Reproduce the entries below in full, changing "Quick links" to "Shortcuts" and keeping everything else unchanged.

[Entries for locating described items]
# # # # #

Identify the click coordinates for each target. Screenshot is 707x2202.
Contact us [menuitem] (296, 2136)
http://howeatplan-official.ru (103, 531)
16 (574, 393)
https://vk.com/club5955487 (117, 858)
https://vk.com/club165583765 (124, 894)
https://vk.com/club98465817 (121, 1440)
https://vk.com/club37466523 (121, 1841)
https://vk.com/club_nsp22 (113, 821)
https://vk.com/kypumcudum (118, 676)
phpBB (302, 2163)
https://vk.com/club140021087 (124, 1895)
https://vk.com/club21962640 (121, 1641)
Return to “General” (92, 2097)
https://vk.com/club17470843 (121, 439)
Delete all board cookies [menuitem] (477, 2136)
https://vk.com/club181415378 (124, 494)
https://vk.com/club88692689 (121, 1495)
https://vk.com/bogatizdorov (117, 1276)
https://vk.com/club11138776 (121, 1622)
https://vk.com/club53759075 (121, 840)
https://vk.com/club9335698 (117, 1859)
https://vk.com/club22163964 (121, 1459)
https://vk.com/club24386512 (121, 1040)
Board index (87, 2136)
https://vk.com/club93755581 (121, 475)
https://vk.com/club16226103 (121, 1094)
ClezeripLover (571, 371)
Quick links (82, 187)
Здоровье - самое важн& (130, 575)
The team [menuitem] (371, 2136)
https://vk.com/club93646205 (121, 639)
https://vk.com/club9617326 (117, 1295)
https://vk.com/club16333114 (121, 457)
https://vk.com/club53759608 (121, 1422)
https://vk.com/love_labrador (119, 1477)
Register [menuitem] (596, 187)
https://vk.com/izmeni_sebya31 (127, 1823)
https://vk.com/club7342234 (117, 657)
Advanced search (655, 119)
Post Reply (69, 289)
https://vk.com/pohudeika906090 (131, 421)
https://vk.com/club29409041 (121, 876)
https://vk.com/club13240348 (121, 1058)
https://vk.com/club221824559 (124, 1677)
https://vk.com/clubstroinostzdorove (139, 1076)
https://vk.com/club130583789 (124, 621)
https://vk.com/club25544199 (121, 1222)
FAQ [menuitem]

# # # # #

▶ _Correct result_:
Identify the click coordinates for each target. Screenshot is 707x2202.
Contact us [menuitem] (296, 2136)
http://howeatplan-official.ru (103, 531)
16 (574, 393)
https://vk.com/club5955487 (117, 858)
https://vk.com/club165583765 (124, 894)
https://vk.com/club98465817 (121, 1440)
https://vk.com/club37466523 (121, 1841)
https://vk.com/club_nsp22 (113, 821)
https://vk.com/kypumcudum (118, 676)
phpBB (302, 2163)
https://vk.com/club140021087 (124, 1895)
https://vk.com/club21962640 (121, 1641)
Return to “General” (92, 2097)
https://vk.com/club17470843 (121, 439)
Delete all board cookies [menuitem] (477, 2136)
https://vk.com/club181415378 (124, 494)
https://vk.com/club88692689 (121, 1495)
https://vk.com/bogatizdorov (117, 1276)
https://vk.com/club11138776 (121, 1622)
https://vk.com/club53759075 (121, 840)
https://vk.com/club9335698 (117, 1859)
https://vk.com/club22163964 (121, 1459)
https://vk.com/club24386512 (121, 1040)
Board index (87, 2136)
https://vk.com/club93755581 (121, 475)
https://vk.com/club16226103 (121, 1094)
ClezeripLover (571, 371)
Shortcuts (82, 187)
Здоровье - самое важн& (130, 575)
The team [menuitem] (371, 2136)
https://vk.com/club93646205 (121, 639)
https://vk.com/club9617326 (117, 1295)
https://vk.com/club16333114 (121, 457)
https://vk.com/club53759608 (121, 1422)
https://vk.com/love_labrador (119, 1477)
Register [menuitem] (596, 187)
https://vk.com/izmeni_sebya31 (127, 1823)
https://vk.com/club7342234 (117, 657)
Advanced search (655, 119)
Post Reply (69, 289)
https://vk.com/pohudeika906090 (131, 421)
https://vk.com/club29409041 (121, 876)
https://vk.com/club13240348 (121, 1058)
https://vk.com/club221824559 (124, 1677)
https://vk.com/clubstroinostzdorove (139, 1076)
https://vk.com/club130583789 (124, 621)
https://vk.com/club25544199 (121, 1222)
FAQ [menuitem]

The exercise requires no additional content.